Castel Louis-Bertrand
Dans la livraison de novembre 1725 du Mercure de France, Castel propose de réaliser un clavecin fait pour les yeux qui «rende les sons sensibles et présents aux yeux, comme ils le sont aux oreilles, de manière qu’un sourd puisse jouir et juger de la beauté d’une musique aussi bien que celui qui entend». «Vous voulez de la pratique, ajoute-t-il, sa réalisation est assurée». Il part d’une interprétation très personnelle des théories acoustiques de Kircher, et constate, que la couleur est produite par des vibrations comme le son. À chaque note de la série chromatique des sons musicaux, il attribue une couleur : Do = bleu; Do# = céladon; Ré = vert; Ré # = olive; Mi = jaune; Fa = fauve; Fa# = incarnat; Sol = rouge; Sol# = cramoisi; La = violet; La# = agathe = Si = gris; Do; bleu. Il ne fait pas l’économie de l’ancienne tradition de l’éthos, en supposant par exemple que «le vert qui répond au ré est naturel, champêtre, riant, pastoral.» Dix ans plus tard, d’août à décembre 1735, chaque numéro mensuel du Journal de Trévoux publie une série de «nouvelles expériences» que l'on sent moins assurée. Il prétend alors ne pas être luthier, et n’avoir jamais eu le dessein de fabriquer un tel instrument.
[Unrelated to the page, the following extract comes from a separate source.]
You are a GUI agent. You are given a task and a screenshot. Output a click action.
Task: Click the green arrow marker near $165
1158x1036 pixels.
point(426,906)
Rousseau, curieux de son invention, lui rend visite et laisse ce jugement: «Cet homme est fou, mais bon homme au demeurant.» et l’abbé de Saint-Pierre: «Il me paraît de ces esprits originaux dont il est plus à propos d’encourager à démontrer ce qu’ils découvrent, que les encourager à faire de nouvelles découvertes.»
Jean-Marc Warszawski
En réalité, derrière cet «exotisme», se déroule un rude débat philosophique qui roule autour du déisme de Newton, et de la réaction immatérialiste de Berkeley.